A hangboard (or fingerboard) is a wall-mounted training board with edges, pockets, and slopers of varying sizes, used to build finger and grip strength through timed dead hangs and repeaters. It is the most popular and effective tool for targeted finger training, but its intense loading makes a careful, progressive approach essential to avoid injury.

What Is a Knee Bar in Climbing?

A knee bar is a resting and locking technique where you wedge your leg between two opposing surfaces — jamming the knee or thigh against one and the foot against the other — so the leg supports your weight and frees your hands. A good knee bar can offer a precious no-hands rest on steep terrain.

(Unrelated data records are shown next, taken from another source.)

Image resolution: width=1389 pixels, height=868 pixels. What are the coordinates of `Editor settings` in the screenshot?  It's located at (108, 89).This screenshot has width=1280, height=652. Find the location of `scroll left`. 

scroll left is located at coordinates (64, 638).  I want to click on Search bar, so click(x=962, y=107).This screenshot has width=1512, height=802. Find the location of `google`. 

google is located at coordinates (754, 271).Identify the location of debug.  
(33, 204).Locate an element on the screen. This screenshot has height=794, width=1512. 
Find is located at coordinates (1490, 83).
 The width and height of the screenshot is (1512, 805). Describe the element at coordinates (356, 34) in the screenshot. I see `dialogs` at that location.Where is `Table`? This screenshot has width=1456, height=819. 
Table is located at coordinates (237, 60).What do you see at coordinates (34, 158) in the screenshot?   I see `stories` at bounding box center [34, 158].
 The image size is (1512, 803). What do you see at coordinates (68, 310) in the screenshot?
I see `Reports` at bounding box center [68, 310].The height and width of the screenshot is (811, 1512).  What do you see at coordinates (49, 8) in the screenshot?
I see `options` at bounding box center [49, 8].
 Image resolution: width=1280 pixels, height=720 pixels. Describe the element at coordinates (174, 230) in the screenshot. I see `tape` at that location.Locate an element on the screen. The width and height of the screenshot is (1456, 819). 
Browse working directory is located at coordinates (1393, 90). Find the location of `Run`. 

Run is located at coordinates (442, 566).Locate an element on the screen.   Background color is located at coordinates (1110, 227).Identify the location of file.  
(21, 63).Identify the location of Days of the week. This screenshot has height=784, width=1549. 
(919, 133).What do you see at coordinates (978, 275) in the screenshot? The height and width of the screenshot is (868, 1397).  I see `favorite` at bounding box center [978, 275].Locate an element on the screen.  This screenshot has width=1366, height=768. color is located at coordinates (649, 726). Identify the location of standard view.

What Is a Whipper in Climbing?

A whipper is climbing slang for a big, dramatic lead fall — a long, often swinging plunge taken when leading above your protection. Whippers are a normal part of pushing your limit on safe, well-protected sport routes, where the dynamic rope and an attentive belayer turn them into a relatively harmless, if thrilling, experience.

What Is Barn-Dooring in Climbing?

Barn-dooring is when a climber's body swings uncontrollably away from the wall like a door on a hinge, because their weight isn't balanced over their points of contact. It typically happens when the useful holds are all on one side of the body, and is corrected with techniques like flagging to counterbalance.